■ INFORMATION PROVIDED

Content starts

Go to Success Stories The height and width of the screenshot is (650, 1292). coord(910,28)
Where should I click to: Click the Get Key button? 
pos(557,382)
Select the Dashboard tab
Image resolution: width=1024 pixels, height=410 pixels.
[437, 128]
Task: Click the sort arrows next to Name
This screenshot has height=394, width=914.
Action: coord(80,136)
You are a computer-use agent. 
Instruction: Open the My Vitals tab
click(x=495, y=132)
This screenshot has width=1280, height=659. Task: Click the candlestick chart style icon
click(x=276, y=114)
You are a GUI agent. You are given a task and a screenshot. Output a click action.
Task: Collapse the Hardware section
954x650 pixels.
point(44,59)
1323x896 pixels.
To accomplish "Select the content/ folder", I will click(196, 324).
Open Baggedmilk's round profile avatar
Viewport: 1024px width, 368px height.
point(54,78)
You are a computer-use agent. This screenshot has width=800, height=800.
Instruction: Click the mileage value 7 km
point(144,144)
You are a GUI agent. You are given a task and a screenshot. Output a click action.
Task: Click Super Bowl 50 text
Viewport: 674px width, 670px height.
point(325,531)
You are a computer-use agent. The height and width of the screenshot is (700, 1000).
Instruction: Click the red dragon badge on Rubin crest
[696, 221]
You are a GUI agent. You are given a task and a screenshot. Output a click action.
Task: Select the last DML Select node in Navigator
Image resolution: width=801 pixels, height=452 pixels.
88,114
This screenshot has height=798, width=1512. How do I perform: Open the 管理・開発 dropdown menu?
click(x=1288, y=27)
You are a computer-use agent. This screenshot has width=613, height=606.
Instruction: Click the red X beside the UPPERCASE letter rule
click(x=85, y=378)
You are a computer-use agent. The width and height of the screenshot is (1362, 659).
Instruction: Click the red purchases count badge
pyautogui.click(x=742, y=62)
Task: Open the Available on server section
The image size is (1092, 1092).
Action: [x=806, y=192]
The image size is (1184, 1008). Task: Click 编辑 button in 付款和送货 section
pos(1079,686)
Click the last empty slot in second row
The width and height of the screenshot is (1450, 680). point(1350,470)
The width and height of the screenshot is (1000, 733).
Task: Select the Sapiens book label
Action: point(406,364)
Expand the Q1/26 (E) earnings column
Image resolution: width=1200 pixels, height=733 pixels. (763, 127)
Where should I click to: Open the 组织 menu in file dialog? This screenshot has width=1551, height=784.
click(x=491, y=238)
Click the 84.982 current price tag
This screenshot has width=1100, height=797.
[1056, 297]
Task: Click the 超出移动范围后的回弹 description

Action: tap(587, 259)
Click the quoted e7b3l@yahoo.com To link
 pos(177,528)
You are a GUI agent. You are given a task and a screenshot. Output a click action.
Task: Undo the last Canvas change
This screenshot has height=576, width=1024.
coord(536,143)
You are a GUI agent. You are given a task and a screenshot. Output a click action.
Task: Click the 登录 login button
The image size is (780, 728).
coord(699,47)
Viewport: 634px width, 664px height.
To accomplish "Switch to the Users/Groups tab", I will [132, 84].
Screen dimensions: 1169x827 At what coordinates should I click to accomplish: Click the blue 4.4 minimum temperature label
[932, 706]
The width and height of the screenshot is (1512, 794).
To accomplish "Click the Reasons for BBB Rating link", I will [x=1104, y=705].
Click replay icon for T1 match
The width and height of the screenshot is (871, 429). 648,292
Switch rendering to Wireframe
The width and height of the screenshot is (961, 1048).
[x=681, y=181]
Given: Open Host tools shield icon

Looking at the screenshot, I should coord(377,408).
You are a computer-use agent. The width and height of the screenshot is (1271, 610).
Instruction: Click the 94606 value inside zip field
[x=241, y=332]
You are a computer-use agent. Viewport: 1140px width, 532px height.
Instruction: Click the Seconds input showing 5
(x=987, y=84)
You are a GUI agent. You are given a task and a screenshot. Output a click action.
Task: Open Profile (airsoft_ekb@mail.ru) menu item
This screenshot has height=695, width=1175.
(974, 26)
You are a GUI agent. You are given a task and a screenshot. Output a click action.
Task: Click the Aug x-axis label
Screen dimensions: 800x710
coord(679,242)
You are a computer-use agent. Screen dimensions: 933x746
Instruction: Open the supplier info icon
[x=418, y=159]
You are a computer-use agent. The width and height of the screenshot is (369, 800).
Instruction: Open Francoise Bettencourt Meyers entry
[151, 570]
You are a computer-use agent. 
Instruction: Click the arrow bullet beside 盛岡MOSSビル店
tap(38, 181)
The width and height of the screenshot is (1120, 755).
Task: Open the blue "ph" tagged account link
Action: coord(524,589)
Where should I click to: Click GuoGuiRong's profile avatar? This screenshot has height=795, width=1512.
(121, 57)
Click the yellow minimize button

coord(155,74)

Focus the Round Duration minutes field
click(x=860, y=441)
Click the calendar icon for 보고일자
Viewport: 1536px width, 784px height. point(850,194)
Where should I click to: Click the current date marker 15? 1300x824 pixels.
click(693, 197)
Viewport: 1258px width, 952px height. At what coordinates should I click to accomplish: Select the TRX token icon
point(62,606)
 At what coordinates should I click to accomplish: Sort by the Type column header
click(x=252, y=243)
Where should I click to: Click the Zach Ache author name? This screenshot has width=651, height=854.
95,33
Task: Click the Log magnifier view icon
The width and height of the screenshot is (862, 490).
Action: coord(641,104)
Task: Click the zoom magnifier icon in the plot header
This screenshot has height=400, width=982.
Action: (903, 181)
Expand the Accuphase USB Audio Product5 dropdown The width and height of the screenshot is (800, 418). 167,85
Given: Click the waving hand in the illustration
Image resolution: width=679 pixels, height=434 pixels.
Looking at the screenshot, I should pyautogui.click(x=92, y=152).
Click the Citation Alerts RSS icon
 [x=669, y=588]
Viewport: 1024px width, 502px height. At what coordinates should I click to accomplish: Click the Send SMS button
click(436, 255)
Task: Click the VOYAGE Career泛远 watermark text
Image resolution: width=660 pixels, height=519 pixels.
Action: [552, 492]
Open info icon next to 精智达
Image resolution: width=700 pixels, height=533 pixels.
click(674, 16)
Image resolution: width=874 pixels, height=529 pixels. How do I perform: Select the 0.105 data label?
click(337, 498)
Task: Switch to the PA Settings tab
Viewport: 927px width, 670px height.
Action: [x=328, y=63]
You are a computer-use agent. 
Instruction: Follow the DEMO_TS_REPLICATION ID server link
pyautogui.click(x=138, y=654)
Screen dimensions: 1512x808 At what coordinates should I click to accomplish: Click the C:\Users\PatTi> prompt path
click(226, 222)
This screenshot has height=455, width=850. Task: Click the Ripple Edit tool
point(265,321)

Content ends

■ EXERCISE
From the listing, reproduce every line where the word "magnifier" is present.

■ FINISHED EXERCISE
Task: Click the Log magnifier view icon
Task: Click the zoom magnifier icon in the plot header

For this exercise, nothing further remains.